Take the line that contains "You are a computer-use" and each line after it to the end of the data below, and set them down exactly, omitting pictures.

+++ Exercise materials

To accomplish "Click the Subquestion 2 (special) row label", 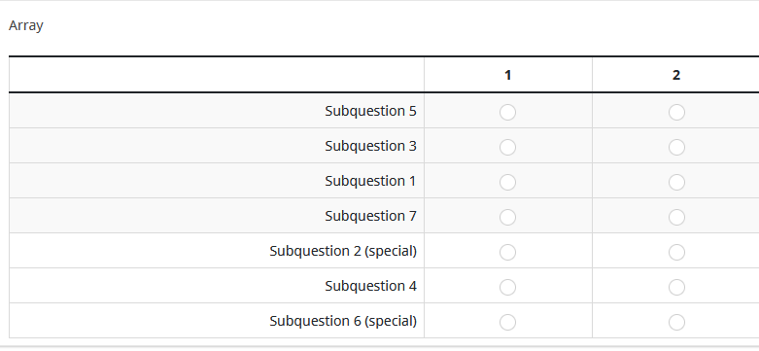I will pyautogui.click(x=343, y=251).
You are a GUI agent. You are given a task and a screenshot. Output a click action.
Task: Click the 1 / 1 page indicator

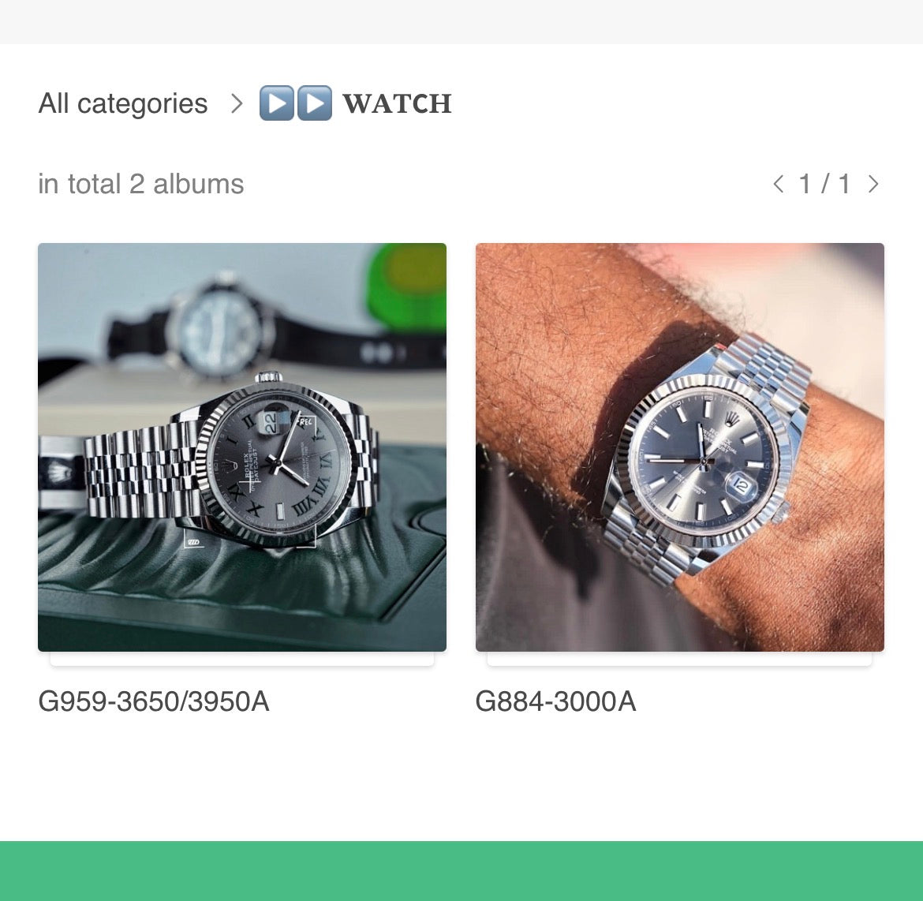(x=825, y=184)
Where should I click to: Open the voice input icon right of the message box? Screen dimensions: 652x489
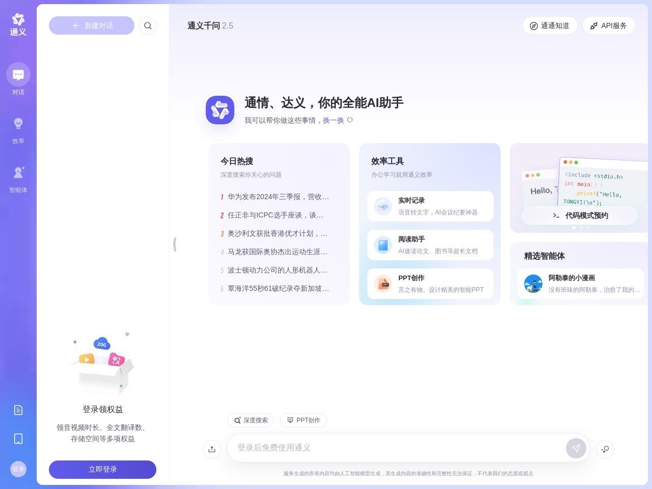click(x=605, y=449)
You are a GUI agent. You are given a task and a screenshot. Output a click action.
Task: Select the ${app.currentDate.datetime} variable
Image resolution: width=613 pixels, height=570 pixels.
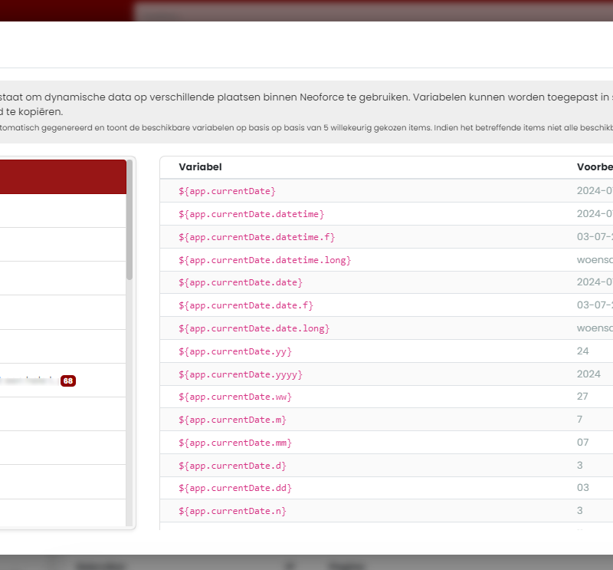[251, 214]
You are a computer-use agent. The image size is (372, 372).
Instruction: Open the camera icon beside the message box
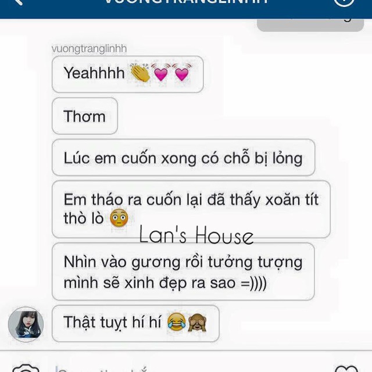point(26,368)
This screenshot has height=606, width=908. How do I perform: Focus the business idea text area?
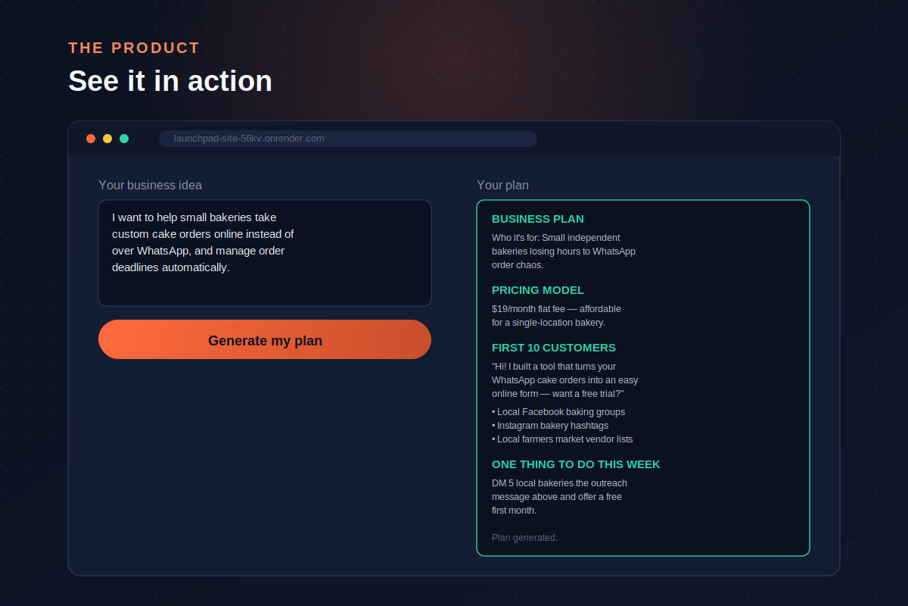click(x=265, y=253)
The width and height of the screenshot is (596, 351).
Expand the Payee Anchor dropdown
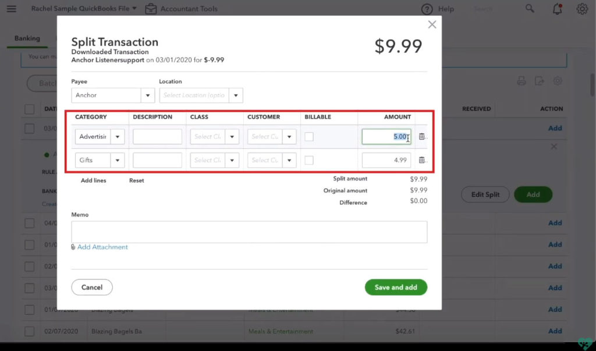[x=148, y=95]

++++++

Answer to this task:
You are a computer-use agent. The image size is (372, 372).
Instruction: Open the camera icon beside the message box
point(26,368)
This screenshot has height=606, width=908. How do I perform: Focus the business idea text area?
click(x=265, y=253)
The width and height of the screenshot is (596, 351).
Expand the Payee Anchor dropdown
[x=148, y=95]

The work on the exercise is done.